Property Binding in UIs

October 31, 2007

So my ranting continues. My friend is adamantly refusing to change his Servlet/JSP habits and I’m afraid I have to take it out on everyone else around me.

A few days ago I posted a short ditty on protecting yourself from SQL injection attacks. So now you have a nice shiny database tier that’s being managed by Hibernate / ActiveRecord / CakePHP / etc. You’re protected from SQL injection attacks. That’s all you need right?

Not a chance. As my associate Adam Goucher commented on my previous post, what about XSS or the other myriad of attacks against you or your visitors that can happen by simply echoing data to a web browser or twiddling GET/POST parameters?

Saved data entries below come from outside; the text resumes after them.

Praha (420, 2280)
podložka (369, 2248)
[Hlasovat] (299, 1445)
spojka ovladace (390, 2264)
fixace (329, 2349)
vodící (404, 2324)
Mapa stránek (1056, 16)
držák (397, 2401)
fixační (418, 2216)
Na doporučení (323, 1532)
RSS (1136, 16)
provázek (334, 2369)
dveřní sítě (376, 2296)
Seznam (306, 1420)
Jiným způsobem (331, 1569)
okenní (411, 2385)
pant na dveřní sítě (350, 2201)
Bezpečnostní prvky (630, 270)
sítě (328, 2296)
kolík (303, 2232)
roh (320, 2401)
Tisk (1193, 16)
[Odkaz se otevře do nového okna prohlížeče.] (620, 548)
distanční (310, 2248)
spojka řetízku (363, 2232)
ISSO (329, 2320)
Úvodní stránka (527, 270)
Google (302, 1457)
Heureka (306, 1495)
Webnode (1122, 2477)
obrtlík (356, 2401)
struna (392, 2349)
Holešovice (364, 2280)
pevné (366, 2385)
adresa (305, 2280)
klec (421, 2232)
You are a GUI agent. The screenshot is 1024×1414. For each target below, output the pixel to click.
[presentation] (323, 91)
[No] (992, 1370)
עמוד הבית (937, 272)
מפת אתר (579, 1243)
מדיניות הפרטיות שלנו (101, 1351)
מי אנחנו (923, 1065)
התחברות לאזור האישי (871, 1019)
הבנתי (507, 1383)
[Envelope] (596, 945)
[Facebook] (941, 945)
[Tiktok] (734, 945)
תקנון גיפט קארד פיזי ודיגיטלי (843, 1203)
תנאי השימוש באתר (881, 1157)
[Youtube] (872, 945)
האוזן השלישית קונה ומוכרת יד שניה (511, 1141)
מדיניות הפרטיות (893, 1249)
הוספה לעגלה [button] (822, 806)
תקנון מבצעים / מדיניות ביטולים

Say you have a text input field that allows someone to embed a <script> tag and some nasty JavaScript? Then you simply display that same input back to the user? Consider this:

<?php
$var = $\_POST\['field'\];
?>
...
<?= $var ?>

Now you’ve just written extra code onto your web page that could facilitate anything from keyboard snooping to stealing cookies or displaying fake password prompts… basically a whole world of nasty.

Some web frameworks will help you with this kind of problem - even back in the days of Java JSTL whenever you output data to the screen using: <c:out value="${myvar}"/> the default behaviour was to escape anything that might look like HTML.

Be careful though; newer frameworks don’t necessarily help you here - take Rails for example. You’d better be escaping your own data._

What has become popular (and I believe is a fantastic practice) in the Java world is web form data-binding. Basically you take a variable in your code and “bind” it to a control. Like this JSF example:

<h:inputText value="#{address.city}"/>

This creates a form text input field and simply binds the control to the city property of the address object. Say this is a form allowing a user to change their address. Gone are the days of marshalling endless fields through GET or POST back into the object - the object is bound, the framework does this for you. In your code, you just save it. That’s it.

Again, the Rails framework does only a little bit to help, as long as you’ve named your fields and form input names following the appropriate conventions. You’re still stuck copying attributes from your params array back into your objects - but thankfully it’s now just one line of code. Personally I like zero lines of code better :)_

You see, here’s the rub. The more lines of code you write, the more likely there will be errors. And the more boilerplate code you write, the more likely you’re copying and pasting it, which also increases the likelihood of errors.

Reduce the number of lines in your code, use an appropate web framework, and take advantage of automated safeguards where you can.